Virgin EMI (label)
18 May 2015 (released)
20 May 2015
Brandon Flowers says that this album is the record that could and perhaps should have been the second from The Killers. At the time Sam's Town took the band in a slightly different direction to some had expected and many had hoped. The band's debut was full of so much promise, and only now and then since have The Killers come close to achieving that. That's what makes The Desired Effect such an irresistible delight.
Unlike 2010's Flamingo, which sounded like a collection of songs not quite good enough for his main band, this album pushes his sound further away from The Killers. And it's much better for it. No surprise that the 1980s influences that touched a young Brandon Flowers are so heavily worn on this album's sleeve. Single Can't Deny My Love sounds like a mash-up of a number of Duran Duran songs, including a nod to A View To A Kill, with the bass and keyboard splashes. It's almost his best ever solo song.
That honour goes to I Can Change, which samples Bronski Beat's superb Small Town Boy to masterful effect. After an echoey opening, Flowers pleads with a lover that he can become what they want. The use of Jimmy Somerville's classic adds atmosphere to Flowers' most adventurous song since Somebody Told Me. It's reminiscent of the Pet Shop Boys, and it's no surprise that it features Neil Tennant himself.

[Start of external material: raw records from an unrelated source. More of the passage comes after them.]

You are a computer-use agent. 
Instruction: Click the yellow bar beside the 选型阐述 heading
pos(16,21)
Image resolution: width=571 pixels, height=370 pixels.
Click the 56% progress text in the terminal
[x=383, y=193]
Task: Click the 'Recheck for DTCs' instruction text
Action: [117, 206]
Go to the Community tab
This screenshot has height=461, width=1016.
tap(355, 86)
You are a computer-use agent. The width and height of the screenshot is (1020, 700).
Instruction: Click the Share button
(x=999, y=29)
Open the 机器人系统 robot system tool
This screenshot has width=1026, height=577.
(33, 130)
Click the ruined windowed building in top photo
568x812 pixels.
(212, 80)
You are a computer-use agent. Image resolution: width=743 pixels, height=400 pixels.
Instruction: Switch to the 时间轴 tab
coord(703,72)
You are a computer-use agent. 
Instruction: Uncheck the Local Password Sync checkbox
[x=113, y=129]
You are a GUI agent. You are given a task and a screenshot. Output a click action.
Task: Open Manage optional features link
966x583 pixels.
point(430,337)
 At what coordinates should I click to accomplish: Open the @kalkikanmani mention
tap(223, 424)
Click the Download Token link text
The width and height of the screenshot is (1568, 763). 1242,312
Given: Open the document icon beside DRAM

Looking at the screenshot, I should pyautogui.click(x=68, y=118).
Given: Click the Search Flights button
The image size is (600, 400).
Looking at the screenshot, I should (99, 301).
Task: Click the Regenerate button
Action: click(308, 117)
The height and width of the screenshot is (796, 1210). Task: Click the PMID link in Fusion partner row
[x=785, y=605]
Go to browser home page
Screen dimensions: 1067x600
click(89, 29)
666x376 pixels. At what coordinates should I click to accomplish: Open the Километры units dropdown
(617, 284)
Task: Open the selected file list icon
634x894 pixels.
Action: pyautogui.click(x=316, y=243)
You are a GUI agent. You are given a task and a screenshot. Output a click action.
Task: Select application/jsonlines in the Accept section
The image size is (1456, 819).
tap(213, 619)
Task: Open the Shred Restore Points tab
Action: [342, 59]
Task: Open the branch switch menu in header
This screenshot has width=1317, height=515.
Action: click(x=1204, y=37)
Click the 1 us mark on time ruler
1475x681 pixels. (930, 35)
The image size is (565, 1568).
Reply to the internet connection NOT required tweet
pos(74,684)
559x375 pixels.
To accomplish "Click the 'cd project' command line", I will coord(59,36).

There is a nod towards OMD on the summery Still Want You while Bruce Hornsby's piano adds depth and subtlety to the lovely Never Get You Right. The Way It's Always Been and the delicate Between You And Me are welcome moments of rest amid the power pop. The album is at its best in these moments, but falls short with Dreams Come True and Diggin' Up The Heart, which are more familiar Killers' territory.
Fans welcomed previews of this album, saying it's the record they'd been waiting for from Flowers, and it is without doubt one of the best and most interesting pop albums of the last five years. I am sure that is the desired effect Flowers was looking for, as well as showing that there was an awful lot of good in the 80s amongst the dross. Also, coming in at just under 40 minutes, it could easily fit on one side of a C90 cassette, just like the 80s!